I grew up in poverty in the south end of Waterville, in a Franco-American family of mill workers and farmers. I’ve seen how the decline in our economy has hit working-class families hard. I know how poverty and drug abuse, hopelessness and anger can tear families and communities apart. And for too long I’ve seen politicians promise to bring back the past, which they have no power to do.
I dropped out of high school in the ninth grade and went to work loading tractor-trailer trucks on the night shift at the local bakery. Then I worked at a mill and in construction. When I was 18, I got myself in trouble with the law, for receiving stolen goods, and ended up spending eight months at the correctional center in Windham.
While I was there, I had the opportunity to reflect upon my life, and how I was wasting the talents I had been blessed with. I determined to turn my life around, dig myself out of the hole that I’d dug and help others lift themselves up with me.
Since then, I’ve built a successful career as a small business owner, an advocate for Maine, an organization-builder and an author. I’ve worked to improve the lives of poor people, build affordable housing for single parents, rebuild my neighborhood and promote good jobs for Maine people. I also helped build organizations working on transportation, energy, telecommunications and the environment.
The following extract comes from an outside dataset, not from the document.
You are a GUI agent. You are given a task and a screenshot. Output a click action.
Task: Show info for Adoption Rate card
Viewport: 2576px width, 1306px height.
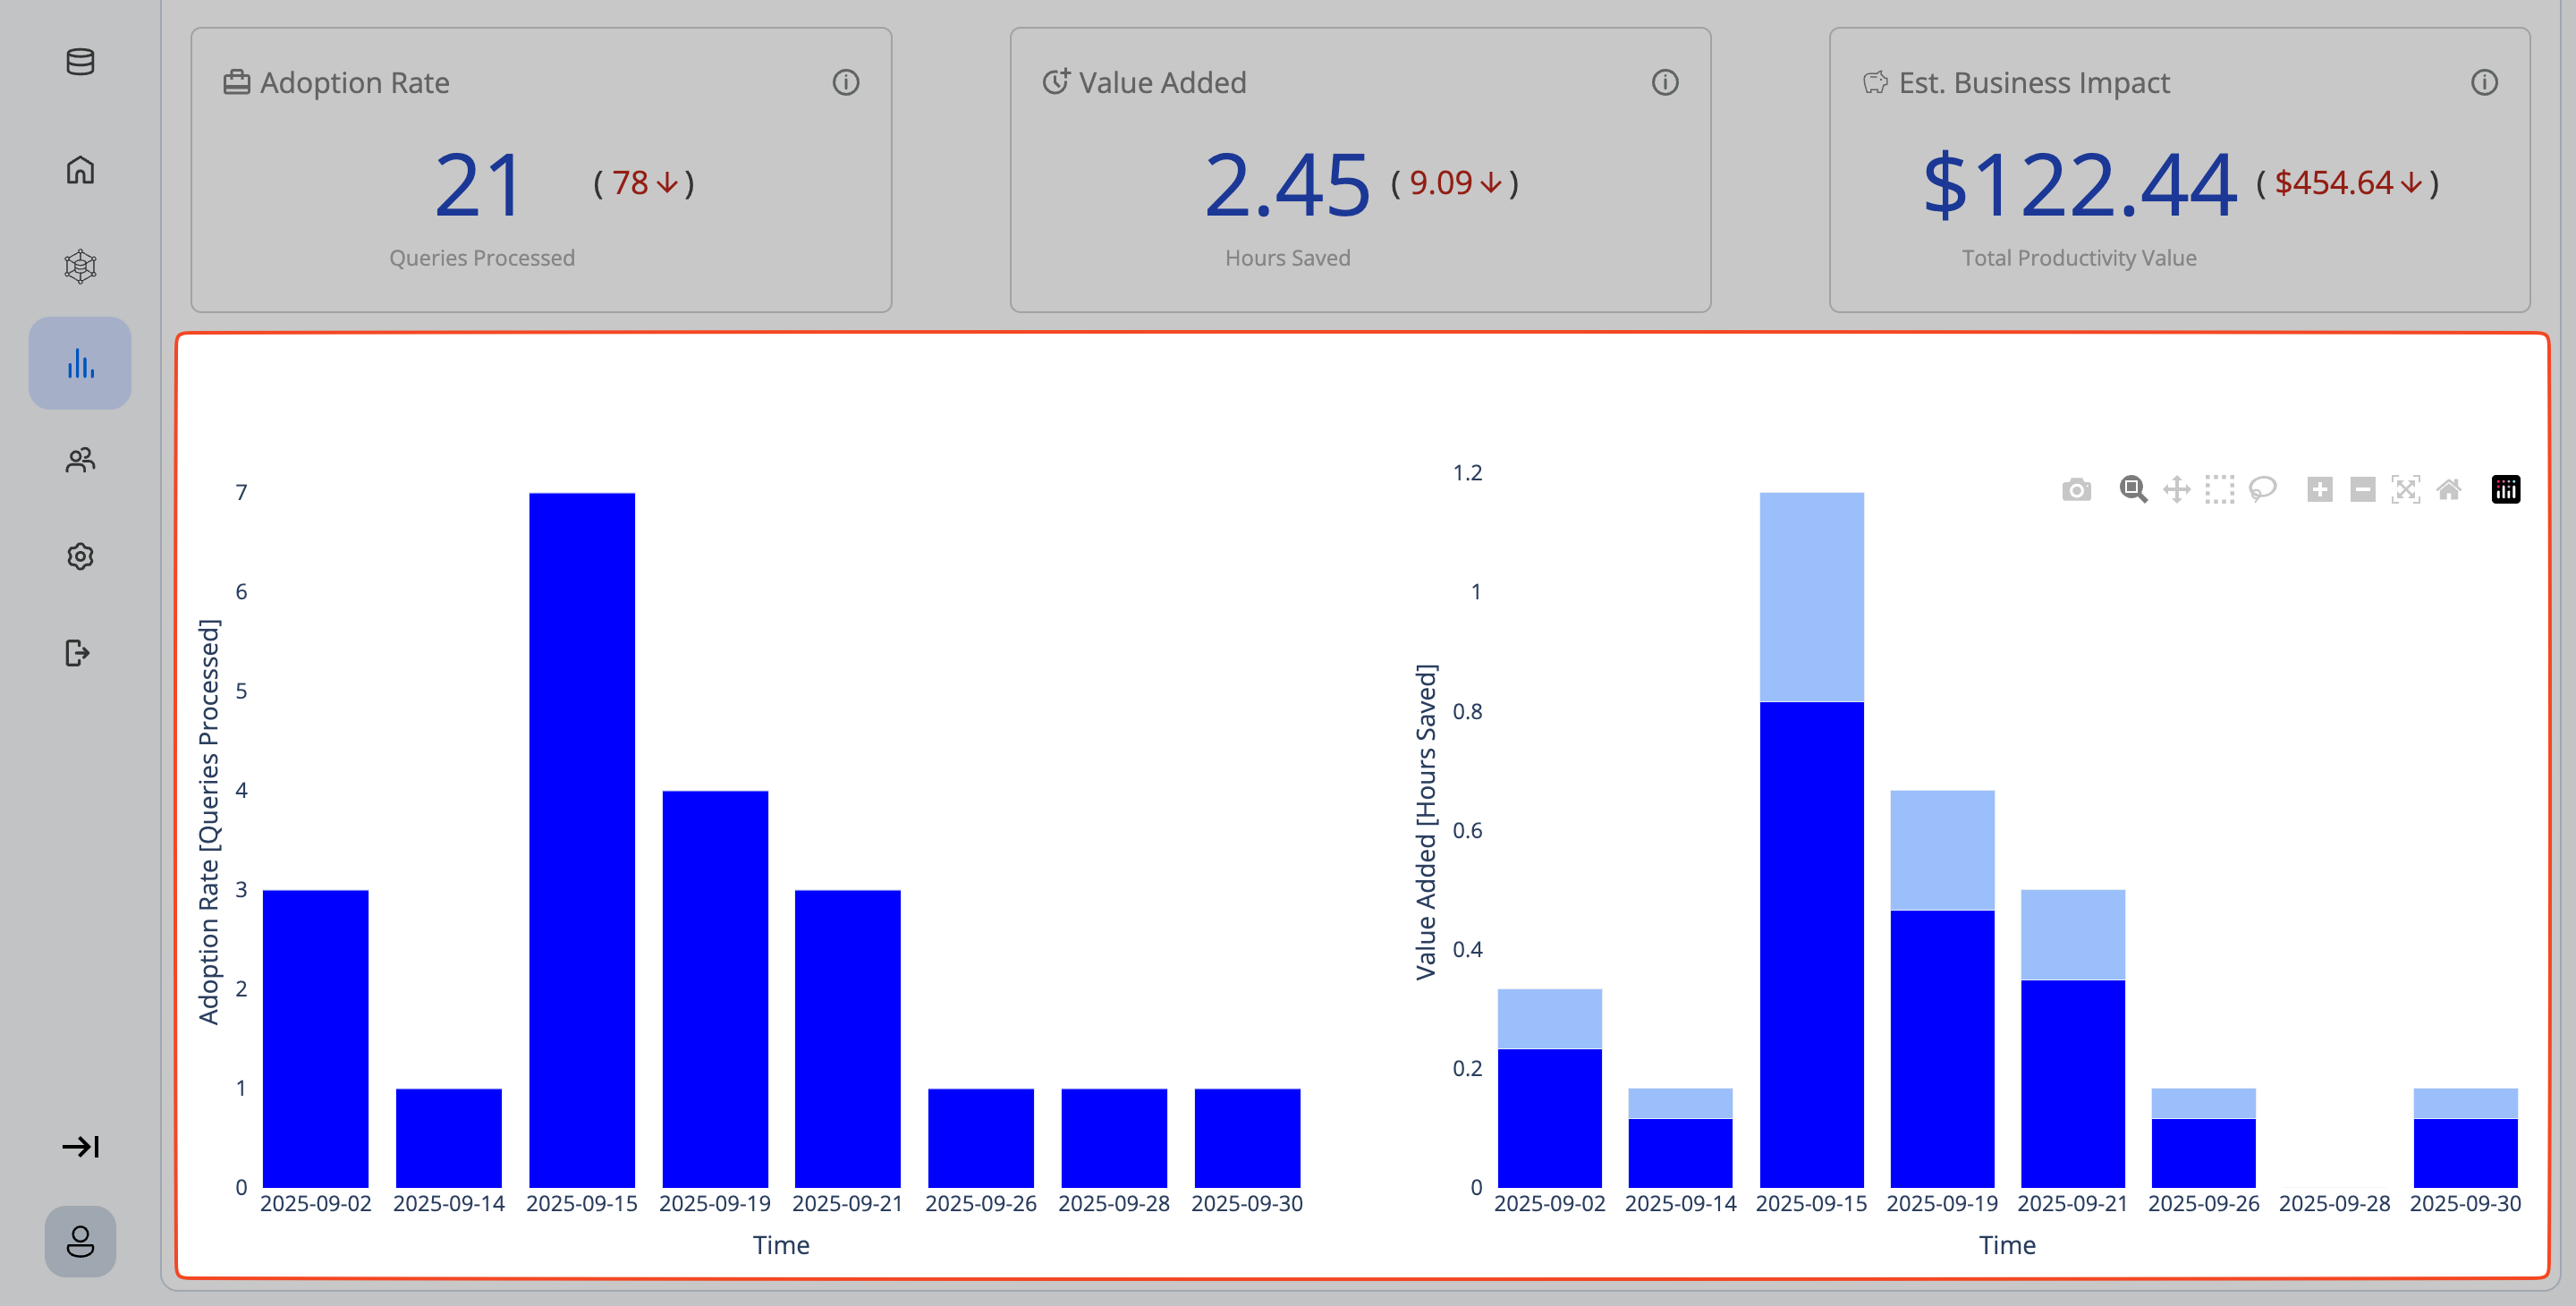coord(846,83)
During this last decade, I founded GrowSmart Maine and Envision Maine, where we convened hundreds of Maine’s best thinkers and doers, from across the political spectrum, to focus on the future, on common ground and common purpose. I’ve also co-authored two books – Reinventing Maine Government and Maine’s Next Economy – and written weekly columns for the Maine Sunday Telegram and Central Maine newspapers.
Through it all, I’ve seen Maine from the bottom, the middle and the top. I’ve seen how hard it is to get ahead in many parts of Maine. But I’ve also seen the great work that thousands of Mainers are doing to move us forward.